Every last Friday of the month, the RCCG organizes the “Holy Ghost” service at the Redemption camp just on the outside of Lagos state. With an attendance of close to 8 million worshippers each month, this meeting is by far the largest Christian gathering on earth and arguably the largest gathering of people as well.
Redemption City is a tranquil home to a population of about 100,000 people. It is perhaps the largest Christian city in the world. Not even the Vatican City, established in 1929 and spread across 44 hectares of land, could boast of the population of the Redeemed City.

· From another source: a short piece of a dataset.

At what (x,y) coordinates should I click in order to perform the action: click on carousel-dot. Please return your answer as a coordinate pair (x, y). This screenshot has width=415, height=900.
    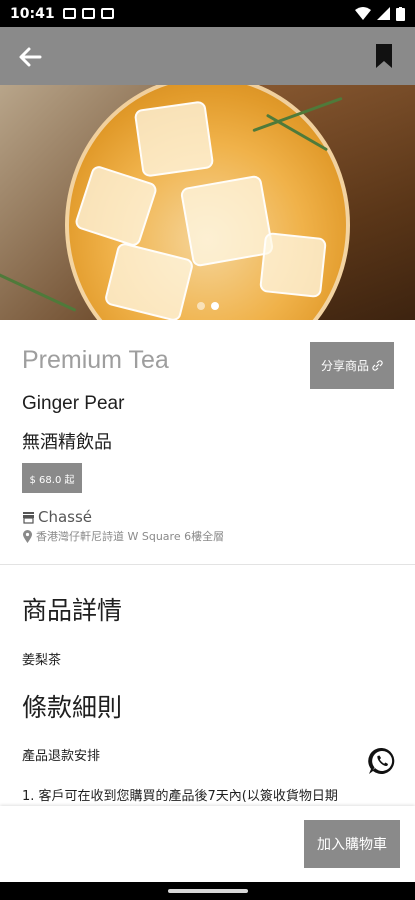
    Looking at the image, I should click on (200, 306).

He is referred to as “Daddy GO” by not just his followers, but virtually all Nigerian Christians. The amount of influence he wields is genuinely just almost impossible to attain in one lifetime, given the denominational barriers plaguing the entire Christian body today.
But despite all this, he almost never meddles with issues of state. This was clearly underlined during the Nigerian 2015 general election. Given the fact that the current Vice-President of the nation is a follower of his, everyone wanted to know what the cleric had to say during the heated campaigns. But as most who know him well would expect, he never suggested to Nigerians who to vote for neither did he reveal any prophecies.


Behind Adeboye's extraordinary success is his reputation for honesty. While other Pentecostal pastors (including some Nigerians) have been accused of financial misdeeds or faking supernatural powers, Adeboye remains above the fray. Nigerian government leaders have been known to seek his input on pressing social issues.
His appearance is straitlaced: he always wears a pinstriped suit, a gleaming white shirt and a bow tie.
The General Overseer of the Redeemed Christian Church of God, (RCCG) Pastor E.A Adeboye, had earlier in the year prayed for UK Prime Minister, David Cameron and the congregation at the ‘Festival of Life’ programme which holds in London.



Cameron was to lead the Conservative Party to participate in the UK general election holding on 7th May 2015, to elect the 56th Parliament of the United Kingdom.

In a country where Religion is held in very high esteem, and believers can be almost very fanatical, Enoch Adeboye – even though he personally may not like the idea – holds sway over a vast majority.